La population a ressenti certaines des secousses en 2018 et a été quelque peu apeurée par ces tremblements. Certaines habitations, notamment les plus modestes, ont été fissurées. Depuis, des spécialistes de la sécurité civile sont venus à Mayotte et la préfecture a publié des mesures de sécurité.
►Des moyens importants
Les hommes et les moyens dépêchés sur place sont importants. Les opérations ont déjà coûté plus de 3 millions d’euros. Sur l’île de Mayotte, les ingénieurs du Bureau de recherches géologiques et minières (BRGM) et de l’IGN sont équipés d’une vingtaine de sismomètres et de stations GPS. En mer, au cours de cinq missions océanologiques avec des navires lourds comme le Marion-Dufresne et le Beautemps-Beaupré, ont été installés sismomètres, balises GPS et baromètres. Un véritable « observatoire câblé », connecté par satellite avec les laboratoires de l’Hexagone. Les instruments installés à terre sont en « temps réel », tandis que ceux en mer ne le sont pas encore. D’où la nécessité de créer un observatoire permanent « fond de mer », comme seuls en disposent actuellement, en d’autres points chauds les Américains et les Japonais.

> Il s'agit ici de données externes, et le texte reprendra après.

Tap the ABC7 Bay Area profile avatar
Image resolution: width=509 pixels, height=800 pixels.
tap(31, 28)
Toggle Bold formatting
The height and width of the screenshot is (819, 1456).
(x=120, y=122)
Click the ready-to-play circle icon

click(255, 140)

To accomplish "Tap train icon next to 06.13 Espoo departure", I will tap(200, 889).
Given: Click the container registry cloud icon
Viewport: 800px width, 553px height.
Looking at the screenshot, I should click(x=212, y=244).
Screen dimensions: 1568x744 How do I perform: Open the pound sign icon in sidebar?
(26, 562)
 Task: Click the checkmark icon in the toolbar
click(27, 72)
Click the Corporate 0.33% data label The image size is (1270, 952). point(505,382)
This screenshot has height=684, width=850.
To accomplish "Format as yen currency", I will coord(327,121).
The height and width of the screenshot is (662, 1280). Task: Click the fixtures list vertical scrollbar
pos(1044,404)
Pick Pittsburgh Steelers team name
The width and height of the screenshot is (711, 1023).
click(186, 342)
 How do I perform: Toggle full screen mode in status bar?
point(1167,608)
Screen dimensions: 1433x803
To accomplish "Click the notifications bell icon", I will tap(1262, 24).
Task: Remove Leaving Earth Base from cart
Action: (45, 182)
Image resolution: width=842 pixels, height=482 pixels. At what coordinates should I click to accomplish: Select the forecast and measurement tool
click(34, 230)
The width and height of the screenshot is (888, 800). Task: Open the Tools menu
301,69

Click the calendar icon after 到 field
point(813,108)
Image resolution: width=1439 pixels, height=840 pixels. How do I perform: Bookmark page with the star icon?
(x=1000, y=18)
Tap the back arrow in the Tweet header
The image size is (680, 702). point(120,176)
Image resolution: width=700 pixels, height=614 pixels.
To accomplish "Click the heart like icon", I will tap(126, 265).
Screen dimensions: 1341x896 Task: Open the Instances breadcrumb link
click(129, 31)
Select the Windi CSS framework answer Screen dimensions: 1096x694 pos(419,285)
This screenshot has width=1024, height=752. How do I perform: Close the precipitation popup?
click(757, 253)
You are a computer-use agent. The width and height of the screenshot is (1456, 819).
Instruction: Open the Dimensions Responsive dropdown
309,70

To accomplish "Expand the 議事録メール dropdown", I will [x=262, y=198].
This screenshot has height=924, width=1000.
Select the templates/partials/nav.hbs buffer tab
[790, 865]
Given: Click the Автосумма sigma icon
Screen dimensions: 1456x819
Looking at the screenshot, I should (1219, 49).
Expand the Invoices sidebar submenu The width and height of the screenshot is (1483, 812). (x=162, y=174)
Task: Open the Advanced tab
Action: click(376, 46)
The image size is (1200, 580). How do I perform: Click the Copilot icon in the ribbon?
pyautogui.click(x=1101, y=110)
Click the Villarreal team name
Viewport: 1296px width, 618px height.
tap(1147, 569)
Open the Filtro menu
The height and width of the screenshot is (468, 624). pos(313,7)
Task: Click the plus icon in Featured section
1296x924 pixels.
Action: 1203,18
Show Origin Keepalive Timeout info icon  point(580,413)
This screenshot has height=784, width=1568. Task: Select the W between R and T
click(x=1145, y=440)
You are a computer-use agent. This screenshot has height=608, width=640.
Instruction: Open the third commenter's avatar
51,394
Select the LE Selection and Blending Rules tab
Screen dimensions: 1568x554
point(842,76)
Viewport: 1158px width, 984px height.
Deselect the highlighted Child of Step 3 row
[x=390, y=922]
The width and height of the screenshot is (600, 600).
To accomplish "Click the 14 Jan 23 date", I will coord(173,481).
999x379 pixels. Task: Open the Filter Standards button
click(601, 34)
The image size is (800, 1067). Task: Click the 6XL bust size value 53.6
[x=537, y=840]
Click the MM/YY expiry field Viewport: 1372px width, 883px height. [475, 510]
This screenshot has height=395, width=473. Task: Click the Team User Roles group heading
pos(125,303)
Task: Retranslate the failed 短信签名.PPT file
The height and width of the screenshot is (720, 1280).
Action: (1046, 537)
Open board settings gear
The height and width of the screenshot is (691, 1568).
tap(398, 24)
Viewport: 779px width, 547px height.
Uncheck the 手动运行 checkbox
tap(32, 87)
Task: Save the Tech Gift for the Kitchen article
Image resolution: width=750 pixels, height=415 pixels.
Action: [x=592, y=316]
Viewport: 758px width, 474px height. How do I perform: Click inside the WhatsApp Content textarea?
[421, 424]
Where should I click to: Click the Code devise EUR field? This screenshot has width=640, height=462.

Simultanément, des robots sous-marins autonomes ont permis d’obtenir les premières images en 3D du volcan ainsi que celles des deux coulées de lave, aujourd’hui épandues et solidifiées. « Deux plongées ont révélé, sur la coulée du flanc ouest, des laves de structures différentes, en forme de coussin ou bien de cordes, ces dernières étant constituées de laves plus fluides », explique Arnaud Lemarchand, responsable opérationnel des observatoires de l’IPGP
Le phénomène géologique est si important qu’à la suite de la venue en août à Mayotte, d’Annick Girardin, ministre française des Outre-mer, le gouvernement français a annoncé la création d’un Observatoire volcanologique et sismologique.
►Encore des questions à résoudre
Malgré ces succès scientifiques, il reste de nombreuses inconnues. « Nous avons encore des doutes sur la position, la forme et le volume de la chambre magmatique, indique Nathalie Feuillet, coresponsable des missions. On a raté le début de la crise avant la naissance du volcan. Or la sismicité, qui a diminué mais existe encore en profondeur (entre 20 et 50 km), est liée avec la chambre magmatique », poursuit la géophysicienne.
Bref, la centaine de chercheurs, ingénieurs et techniciens impliqués dans cette aventure a encore du pain sur la planche. D’autant plus qu’il y a toujours un risque : le volcan sous-marin a-t-il tendance à s’étendre sous l’île de Mayotte ?
(1) Auteur avec Christiane Grappin de Quand la Terre tremble, CNRS éditions, 2019, 262 p., 24 €.
(2) Le fluor contenu dans les cendres volcaniques a entraîné la mort de plus de la moitié du cheptel, puis une famine entraînant la mort de 9 300 personnes, soit plus de 20 % de la population islandaise.